Assignment |
Beginning with the line where "Where should I click to: Play" appears, restate each line word for word until the data ends. Pictures do not go in.

--- Data for this task Enclosed Below ---

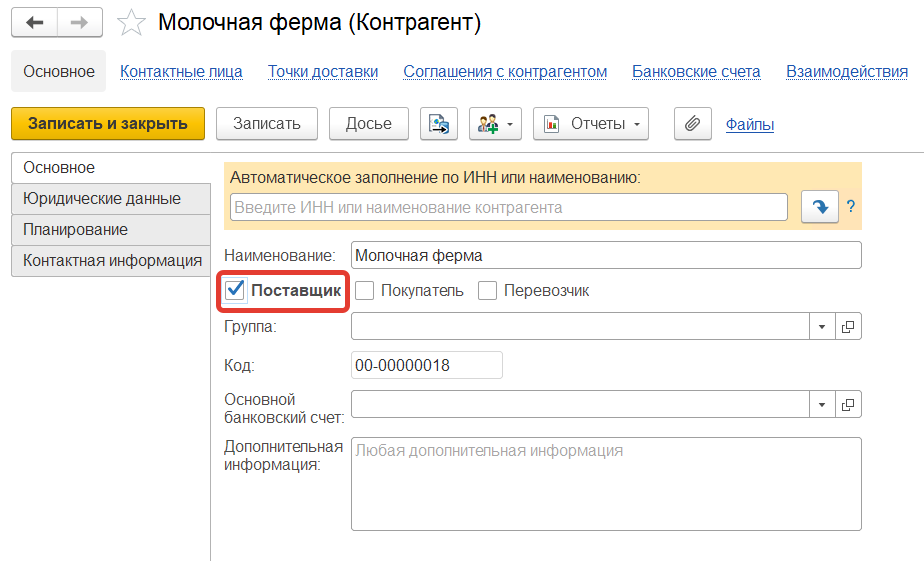The image size is (924, 561).
Task: Click the open icon beside the Группа field
Action: (848, 326)
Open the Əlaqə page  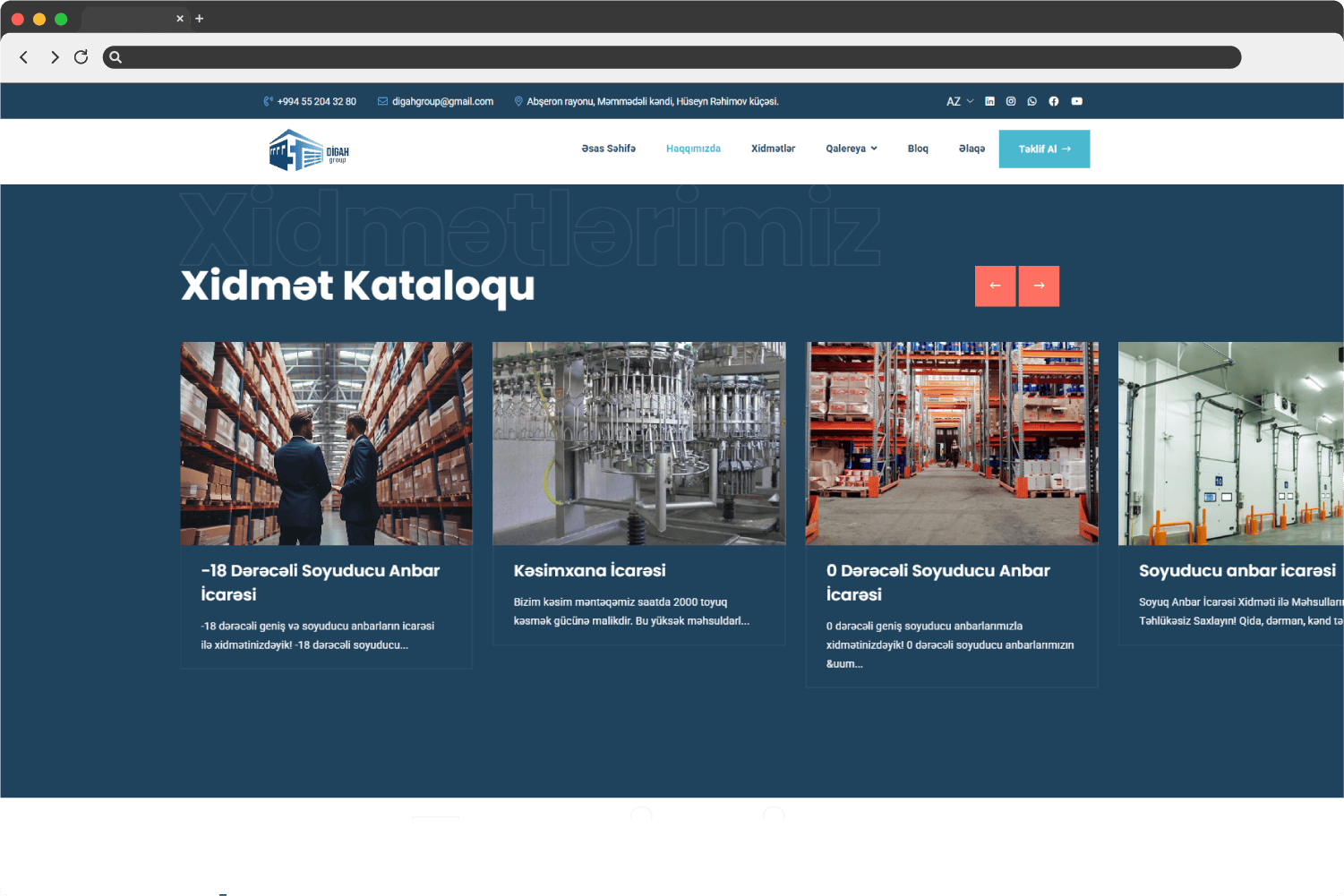971,149
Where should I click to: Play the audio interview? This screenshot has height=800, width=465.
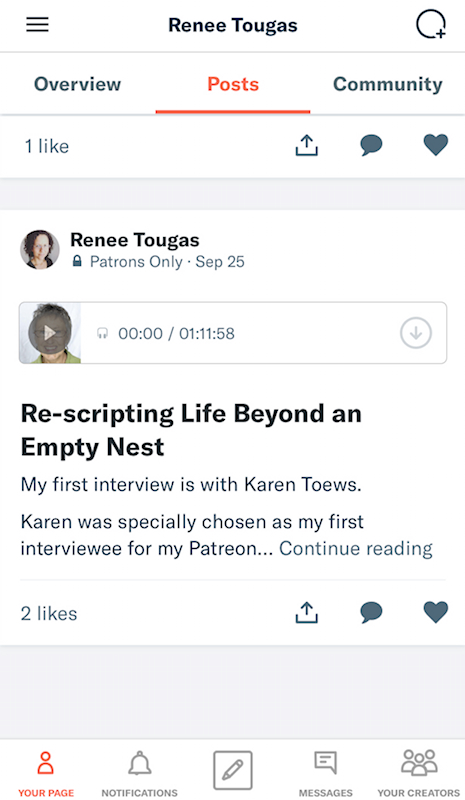[50, 333]
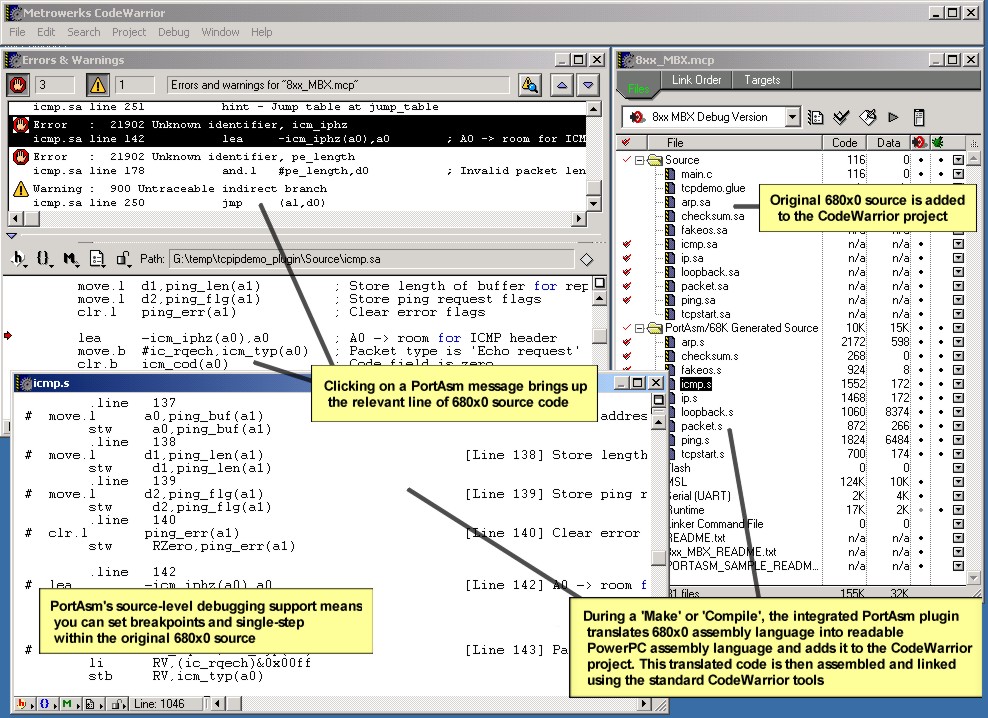
Task: Open the 8xx MBX Debug Version target dropdown
Action: [x=792, y=117]
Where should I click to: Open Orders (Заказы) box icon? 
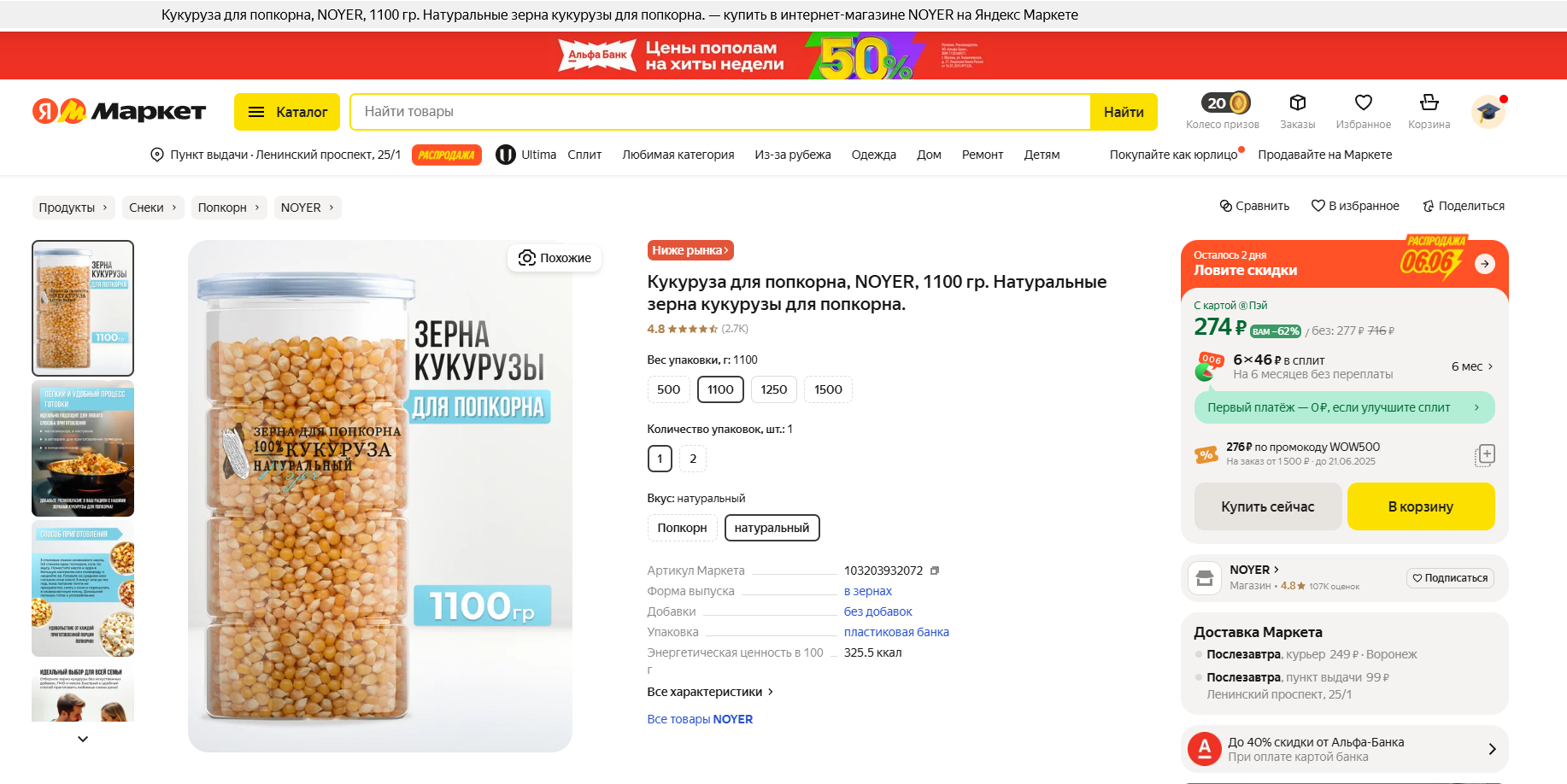pyautogui.click(x=1297, y=103)
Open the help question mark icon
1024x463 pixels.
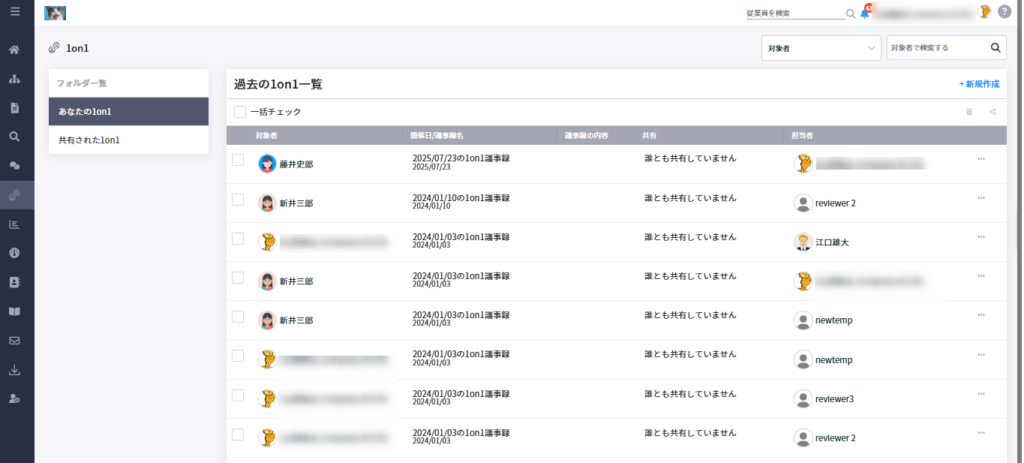pos(1004,12)
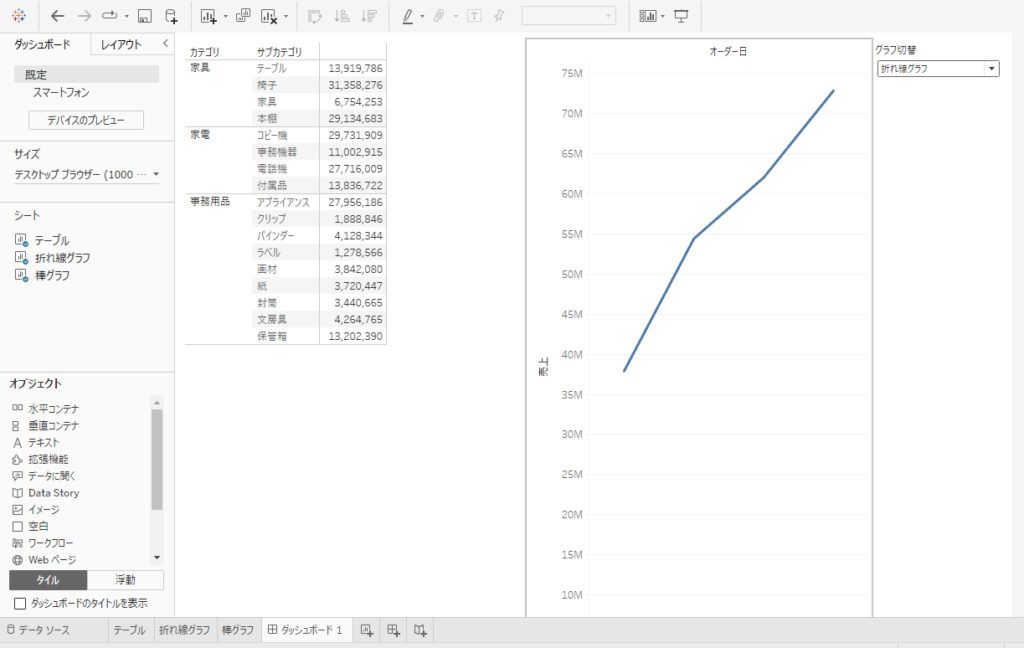This screenshot has width=1024, height=648.
Task: Switch to 浮動 layout mode
Action: pyautogui.click(x=125, y=580)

--- End of Enclosed Data for this task ---

The completed task |
Where should I click to: Play the audio interview? This screenshot has height=800, width=465.
[50, 333]
Task: Open the 8xx MBX Debug Version target dropdown
Action: [x=792, y=117]
Where should I click to: Open Orders (Заказы) box icon? 
pyautogui.click(x=1297, y=103)
Open the help question mark icon
1024x463 pixels.
pos(1004,12)
This screenshot has width=1024, height=648.
Task: Switch to 浮動 layout mode
Action: pyautogui.click(x=125, y=580)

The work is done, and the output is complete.